I am immediately energised by Ong Keng Sen’s approach and happy to find that he is one of the six curators of the event. Ong Keng Sen opens his talk by announcing his scepticism for the word “intercultural”, and how this word points to the ways in which our minds are colonised, and the urgent task of decolonisation – a task both impossible and necessary. He goes on to explain a project that he curated as a part of the Singapore International Festival of the Arts called “The Dance Archive Box”, a process in which seven contemporary Japanese dance makers each created a box, archiving (in whatever way they saw fit) a single performance. The seven boxes were then sent to seven other artists in different countries to interpret and use in order to create another performance. This project reminds me that there are more imaginative and elastic ways of approaching archives than those put forward in the majority of this event series.
Ong Keng Sen insists on the value of an archive according to how it is used, proposing thearchive as a site of new creation. He invites us to consider all creative work as a prologue to another work, and speaks about archives as belonging to a community not an individual. Reflecting on this, I begin to think of my experience in Xavier Le Roy’s “Retrospective”, which upsets normative ideas about the sanctity of the established artist’s archive. In the piece, we learn excerpts from Xavier’s past works and we perform them according to a system that responds to the entry of new visitors to the space. But these excerpts and references also function as entry points into our own ‘retrospective’, as each performer develops and shares their own story, offering the visitors a kind of storytelling biographical gift. You realise that the piece is not actually about the repetition or reproduction of the things that Xavier’s body was doing in the past, but about how performance can generate a meaningful type of exchange or connection.

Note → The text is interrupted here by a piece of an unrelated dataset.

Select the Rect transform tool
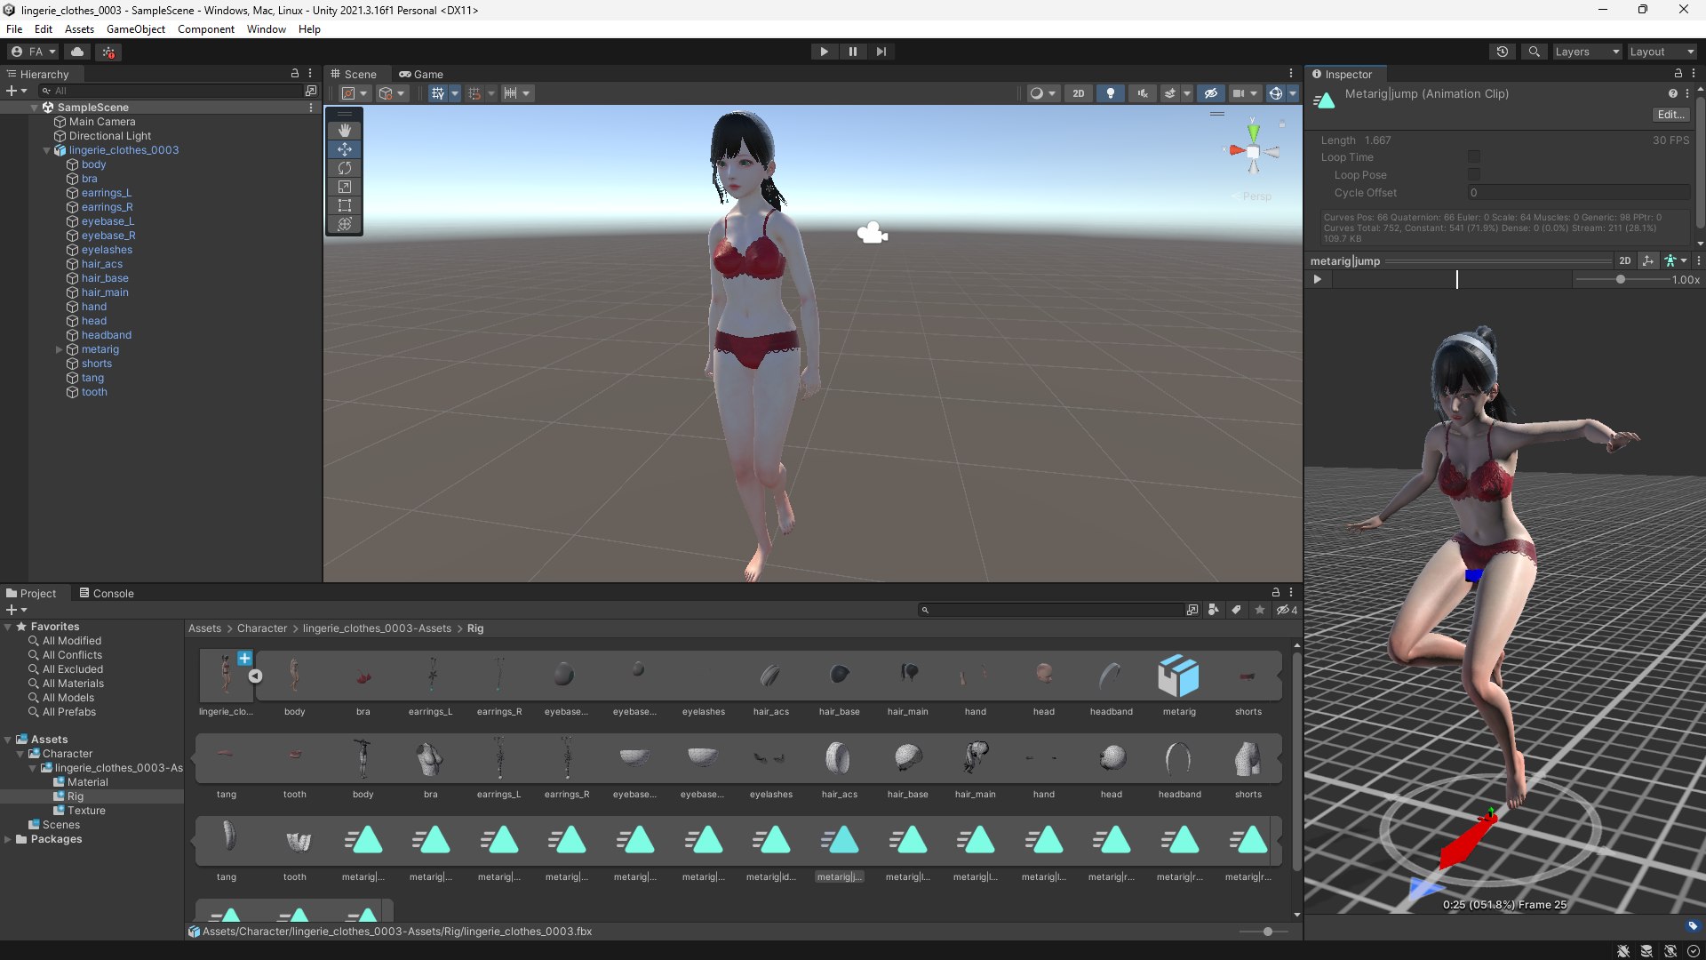This screenshot has height=960, width=1706. (x=345, y=205)
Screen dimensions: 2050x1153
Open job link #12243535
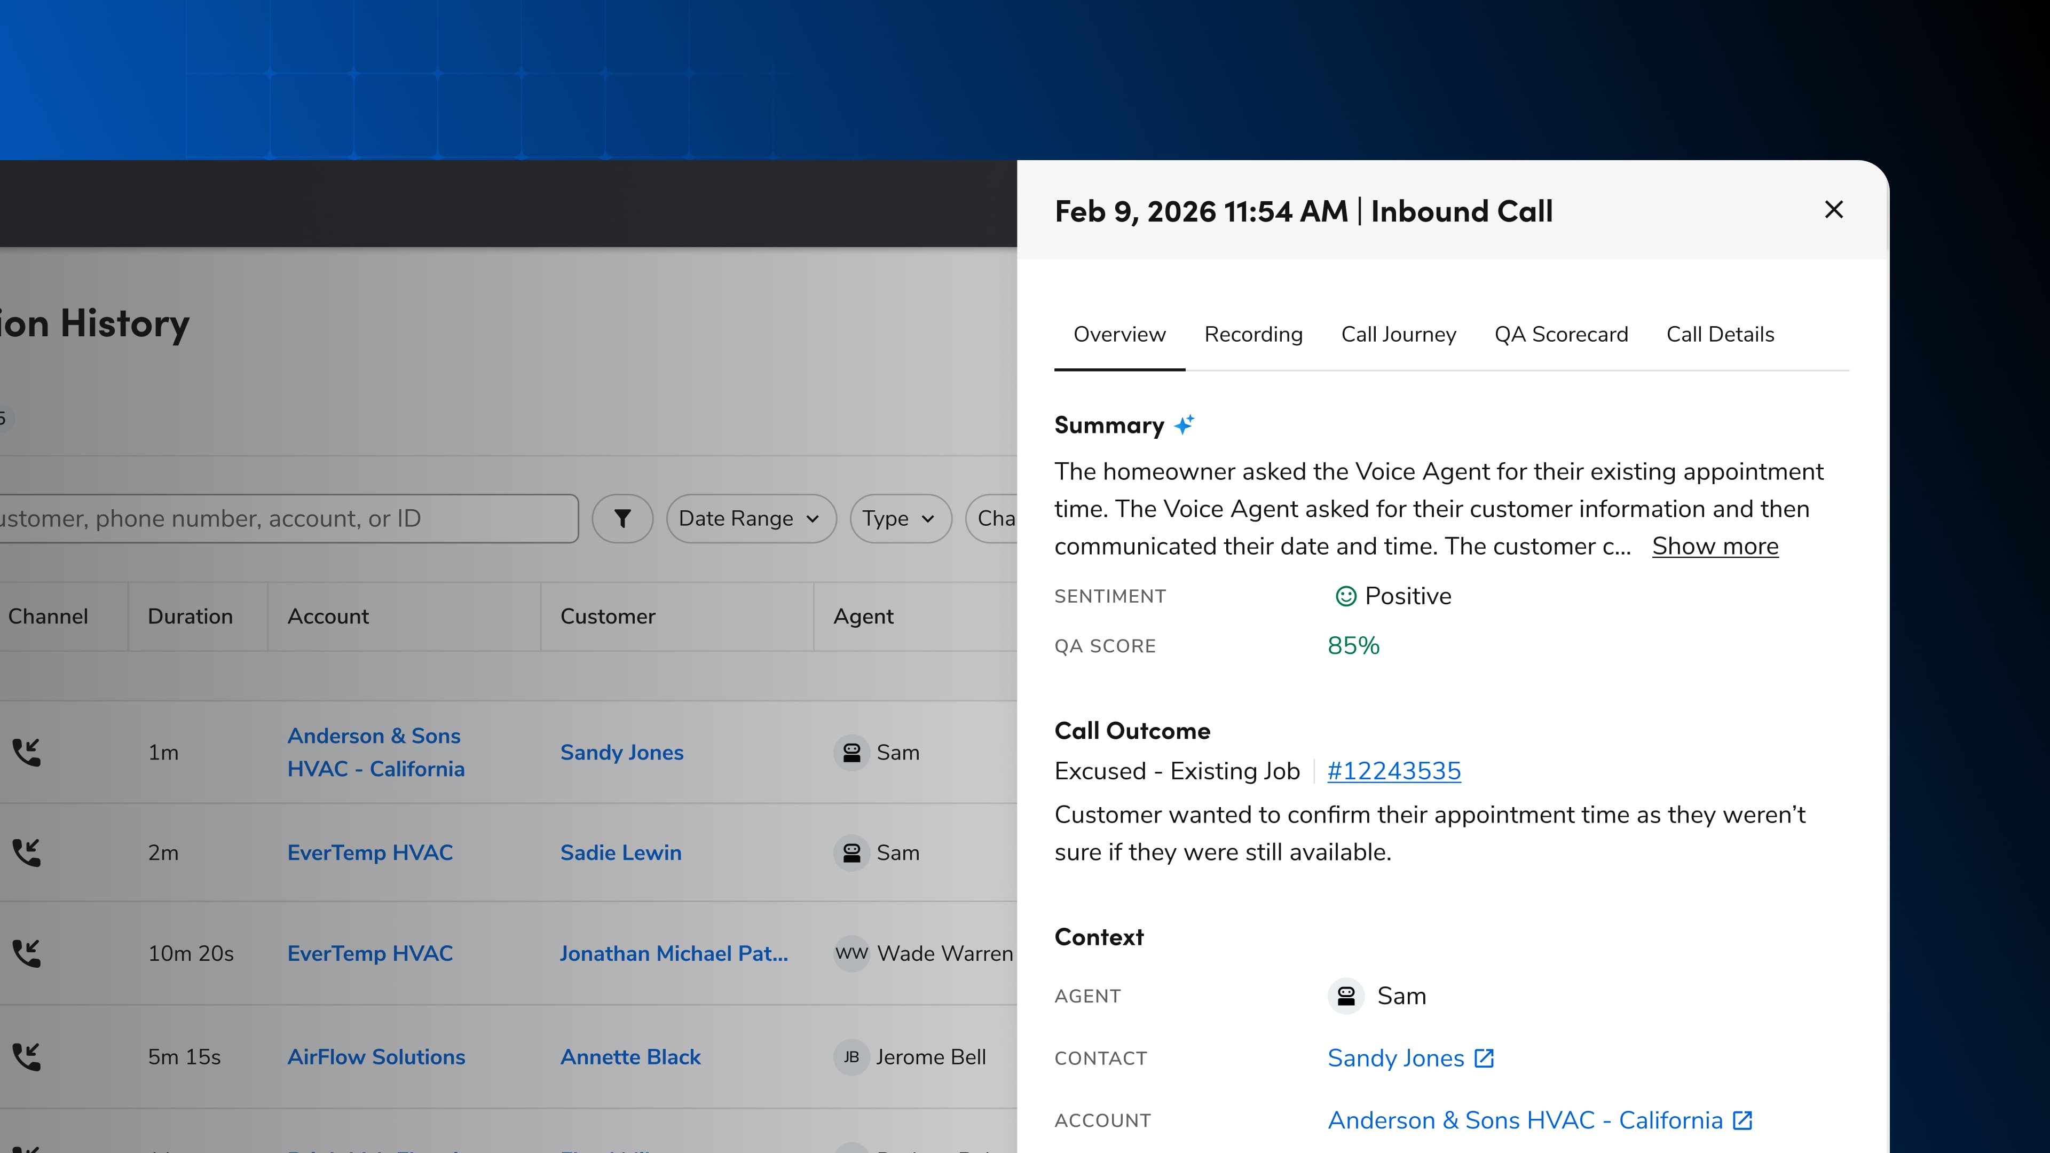[x=1393, y=771]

In the case of both “The Dance Archive Box Project” and “Retrospective”, an archive becomes a tool that is used to create a situation that belongs to the present instead of attempting to preserve and construct a moment that belongs to the past. Despite the conundrum of what might constitute dance heritage, I realise that instead of being concerned with what the body remembers, it may be more vital to consider how the body remembers and how the body can use the past to generate a totally different future. This is a question that is explored through the discourse programme, which continues this weekend and I encourage you to check it out and join the conversation on how to creatively approach a collective dance heritage.